Une escalade militaire majeure au Moyen-Orient
Le samedi 28 février 2026 marque un tournant dramatique dans les tensions au Moyen-Orient. Israël et les États-Unis ont lancé une attaque militaire conjointe d'envergure contre l'Iran, déclenchant une riposte immédiate de Téhéran et plongeant la région dans une crise internationale sans précédent.
L'offensive israélo-américaine
Dans une allocution télévisée depuis Jérusalem, le premier ministre israélien Benyamin Nétanyahou a annoncé avoir « détruit dans une attaque surprise le complexe du tyran Khamenei au cœur de Téhéran ». Il a ajouté avec insistance : « Il y a de nombreux signes que ce tyran n'est plus », laissant planer le doute sur le sort du guide suprême iranien Ali Khamenei.
L'opération, baptisée « Fureur épique » selon les images vérifiées, ciblait explicitement les capacités militaires iraniennes. Le président américain Donald Trump, supervisant les opérations depuis sa résidence de Mar-a-Lago en Floride, a justifié cette intervention par la nécessité d'« éliminer des menaces imminentes » et a assuré que l'Iran « n'aura jamais d'arme nucléaire ».
Un bilan humain lourd
Les conséquences humaines sont déjà catastrophiques :
- Le Croissant-Rouge iranien fait état de 201 morts et 747 blessés
- Parmi les victimes, au moins 85 personnes ont péri dans une école de filles
- Dans la ville de Lamerd, 17 personnes ont été tuées dans une salle de sport scolaire
- Sur les 31 provinces iraniennes, 24 ont été touchées par les frappes
Malgré l'ampleur des destructions, les autorités iraniennes affirment que « presque tous les responsables de haut rang sont sains et saufs », incluant potentiellement Ali Khamenei et le président Massoud Pezeshkian.
La riposte iranienne et ses conséquences régionales
L'Iran a immédiatement répliqué en tirant des salves de missiles vers Israël et les bases américaines au Moyen-Orient. Cette contre-attaque a provoqué :
- De fortes explosions entendues à Jérusalem après le déclenchement des sirènes d'alerte
- Des débris de missiles tombés sur plusieurs pays du Golfe dont le Koweït, les Émirats arabes unis et le Qatar
- Trois militaires koweïtiens blessés sur la base aérienne d'Ali Al-Salem
- Un immeuble touché à Manama, capitale de Bahreïn
Le gouvernement iranien a envoyé des SMS aux habitants de Téhéran les appelant à quitter la capitale en raison des opérations militaires en cours.

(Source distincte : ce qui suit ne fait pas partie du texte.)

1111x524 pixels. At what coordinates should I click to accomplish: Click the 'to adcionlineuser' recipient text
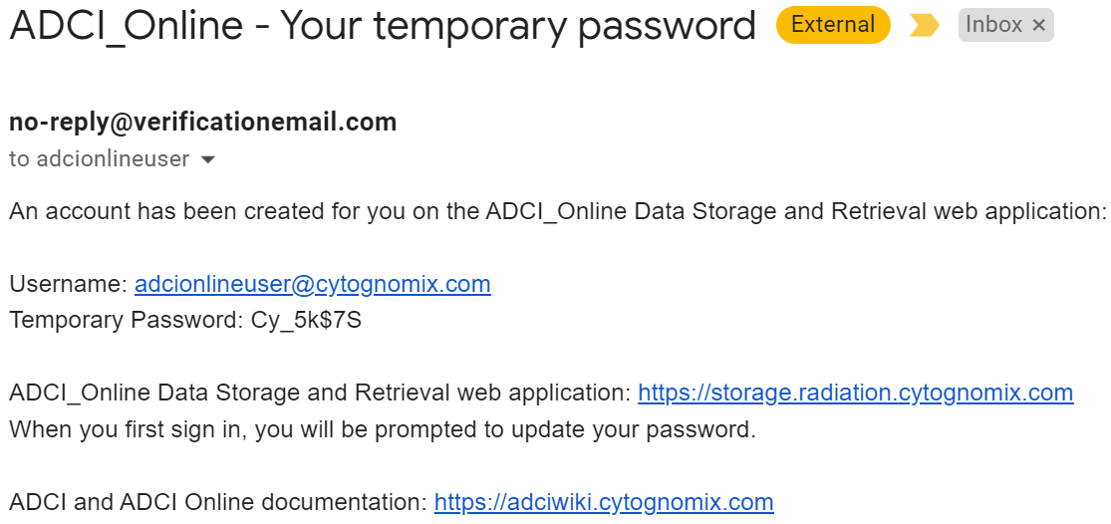coord(100,159)
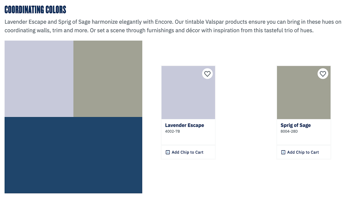Favorite Lavender Escape with heart icon
Image resolution: width=346 pixels, height=197 pixels.
207,74
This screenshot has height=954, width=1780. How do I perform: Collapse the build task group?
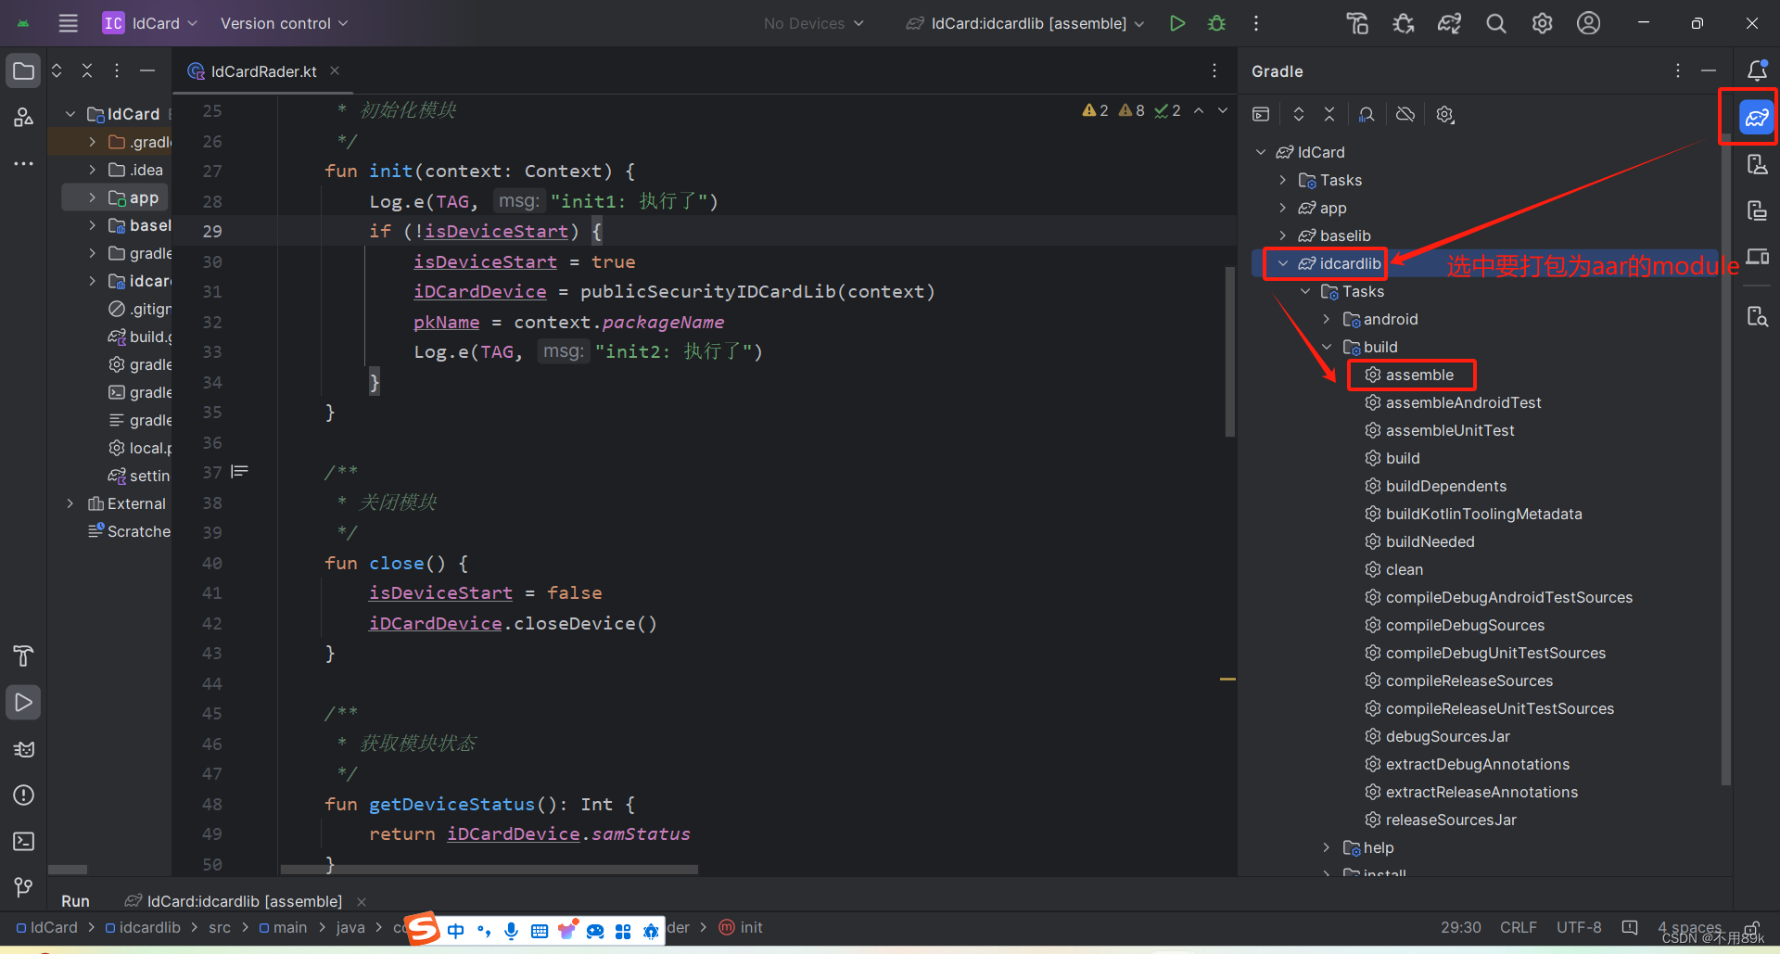1327,346
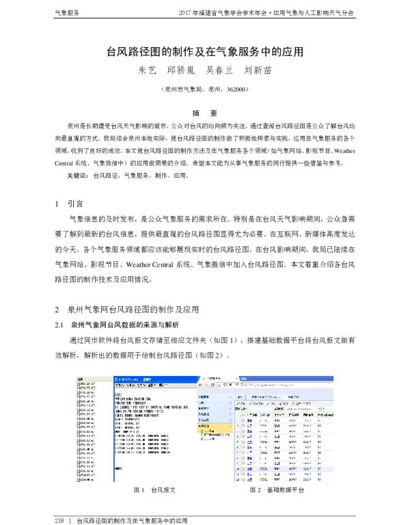Screen dimensions: 410x525
Task: Click the first green pencil icon in the data toolbar
Action: pyautogui.click(x=238, y=404)
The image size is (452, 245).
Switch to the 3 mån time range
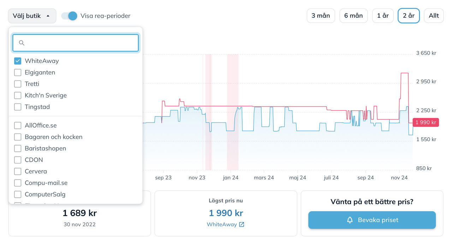coord(321,16)
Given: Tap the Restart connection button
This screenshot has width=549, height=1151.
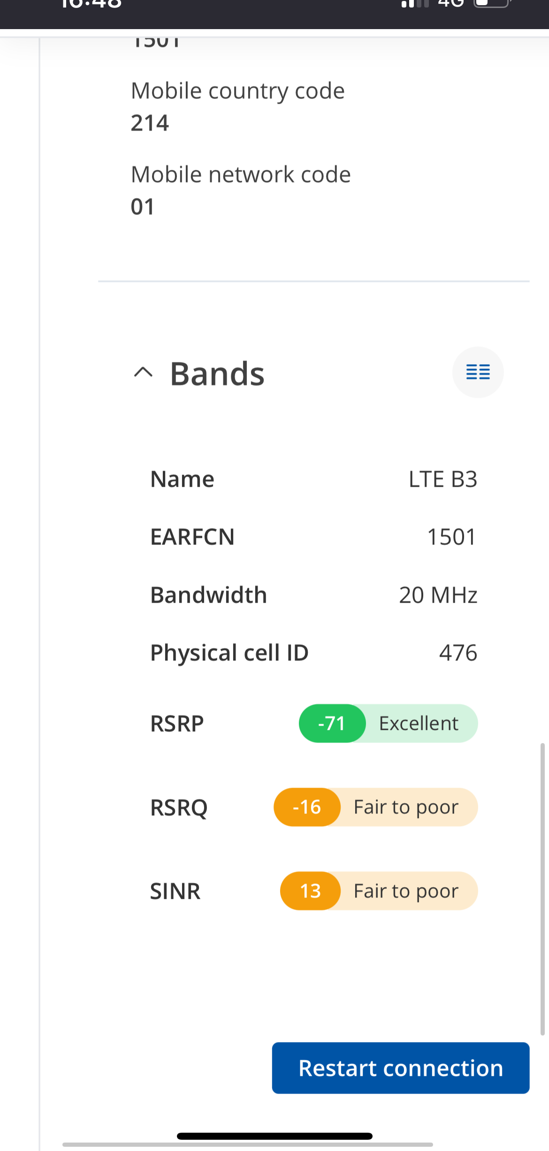Looking at the screenshot, I should click(401, 1068).
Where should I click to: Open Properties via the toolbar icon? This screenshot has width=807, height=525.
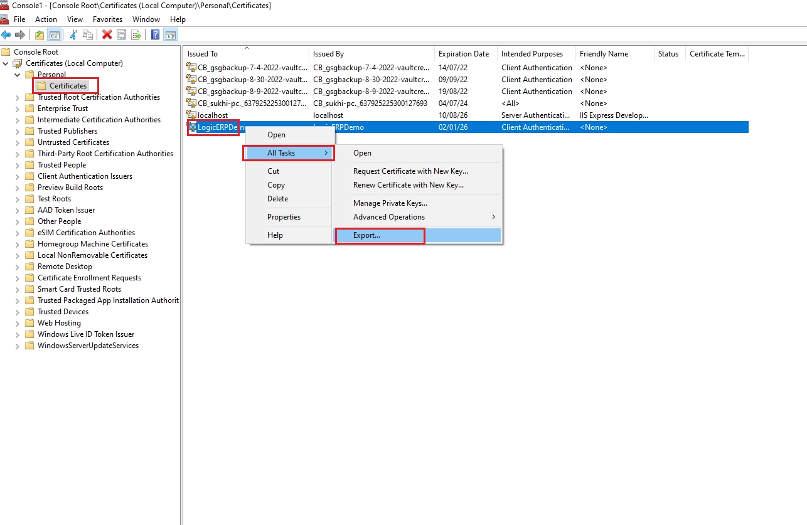pos(122,35)
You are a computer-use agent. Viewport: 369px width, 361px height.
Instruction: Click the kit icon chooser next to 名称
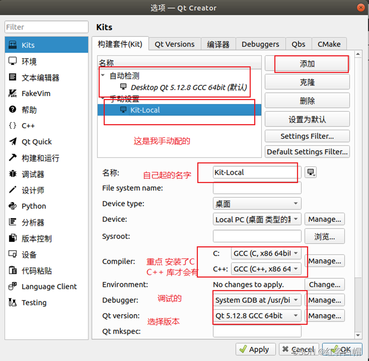point(311,172)
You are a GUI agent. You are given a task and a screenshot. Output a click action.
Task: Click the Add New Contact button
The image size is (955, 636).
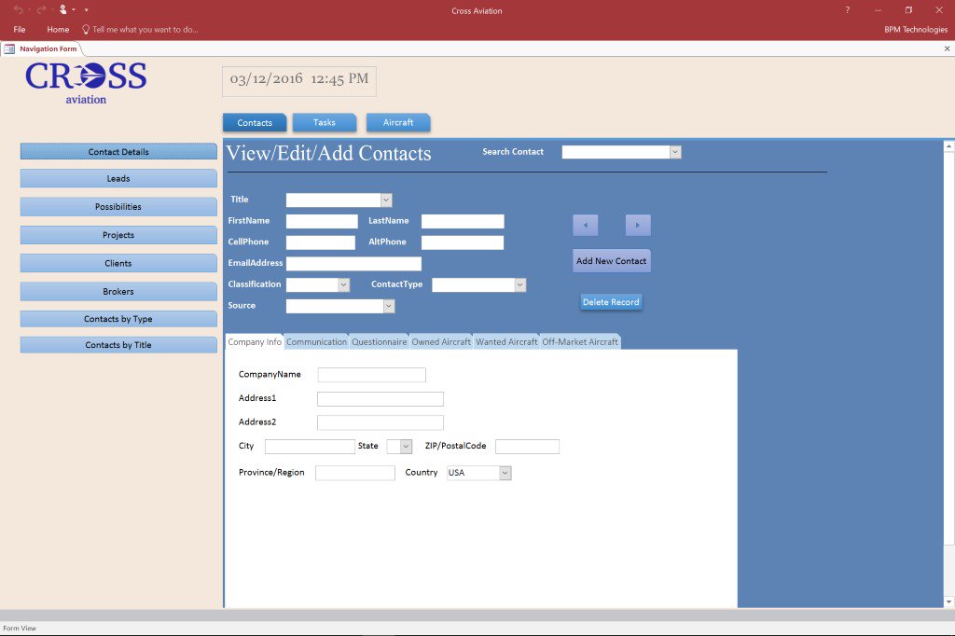pyautogui.click(x=611, y=261)
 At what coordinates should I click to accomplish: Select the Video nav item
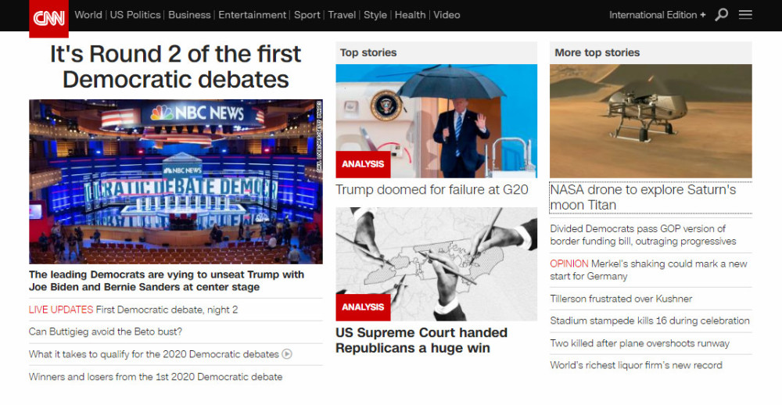tap(447, 15)
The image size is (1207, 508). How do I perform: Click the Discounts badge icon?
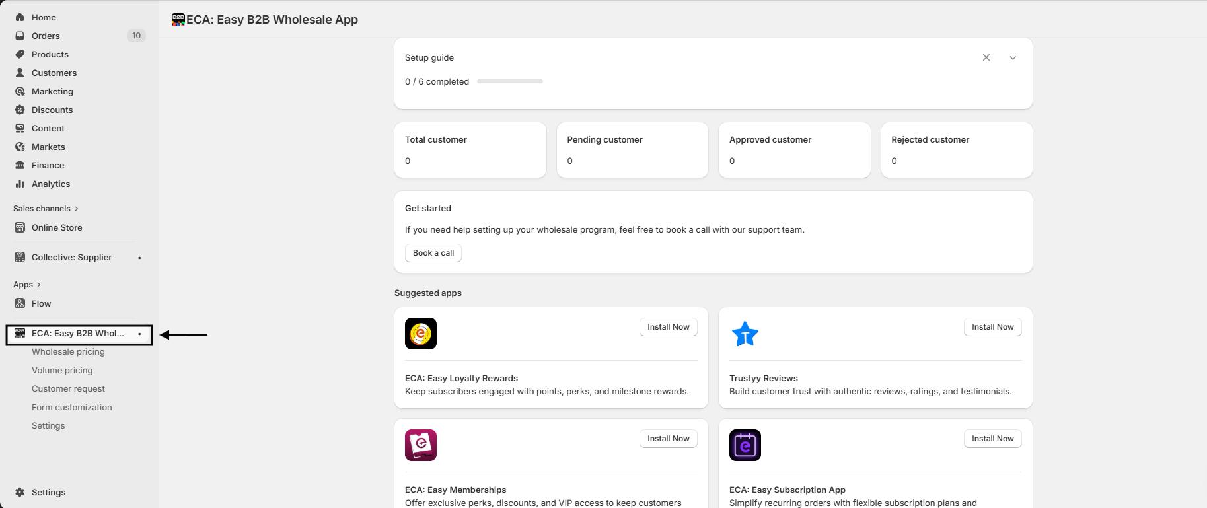[x=20, y=110]
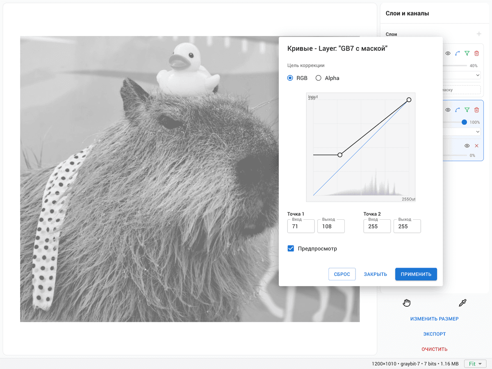The width and height of the screenshot is (492, 369).
Task: Open curves for the 40% opacity layer
Action: [458, 53]

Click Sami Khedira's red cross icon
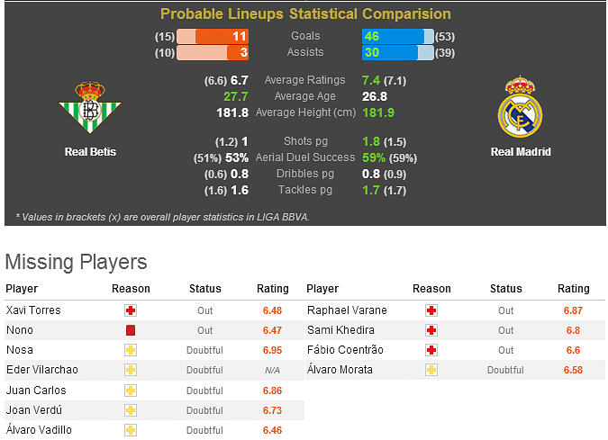pyautogui.click(x=431, y=330)
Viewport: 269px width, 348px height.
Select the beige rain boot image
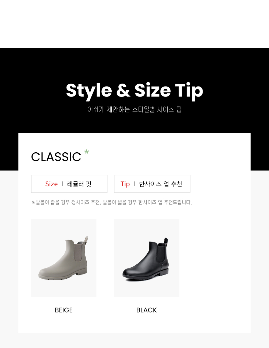64,258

Réactions internationales et mesures d'urgence
La communauté internationale s'est immédiatement mobilisée face à cette escalade :
- Le Conseil de sécurité des Nations unies doit tenir une réunion d'urgence à 22 heures
- Le secrétaire général Antonio Guterres a condamné « l'escalade » et appelé à « l'arrêt immédiat des hostilités »
- Emmanuel Macron a déclaré que « la priorité absolue » était la sécurité des ressortissants français
- L'Union européenne convoque un conseil des affaires étrangères extraordinaire dimanche
Les conséquences logistiques sont immédiates :
- Fermeture des espaces aériens israélien, iranien, irakien, qatari et koweïtien
- Annulation en cascade des vols vers le Moyen-Orient par les principales compagnies aériennes
- Fermeture de la frontière entre Gaza et l'Égypte par mesure de sécurité
- Appels aux ressortissants américains et britanniques à faire preuve de « prudence accrue »
Une crise aux multiples dimensions
Cette attaque survient après des mois de planification conjointe entre Israël et les États-Unis. L'armée israélienne se prépare à de nouvelles frappes, ayant déjà annoncé des attaques imminentes sur la zone industrielle d'Ispahan en Iran.
Sur le plan diplomatique, les positions se cristallisent :
- La Russie dénonce une « agression préméditée » et une « aventure dangereuse »
- La Turquie condamne à la fois les attaques israélo-américaines et les frappes iraniennes
- L'Afrique du Sud critique une violation du droit international
- L'Autorité palestinienne condamne les attaques iraniennes contre les États arabes
Alors que des manifestations pro-iraniennes ont lieu à Bagdad près de l'ambassade américaine, et que des soutiens du pouvoir défilent à Téhéran, la région s'engage dans une phase critique dont l'issue reste incertaine. La capacité des acteurs internationaux à contenir cette escalade déterminera l'avenir immédiat du Moyen-Orient.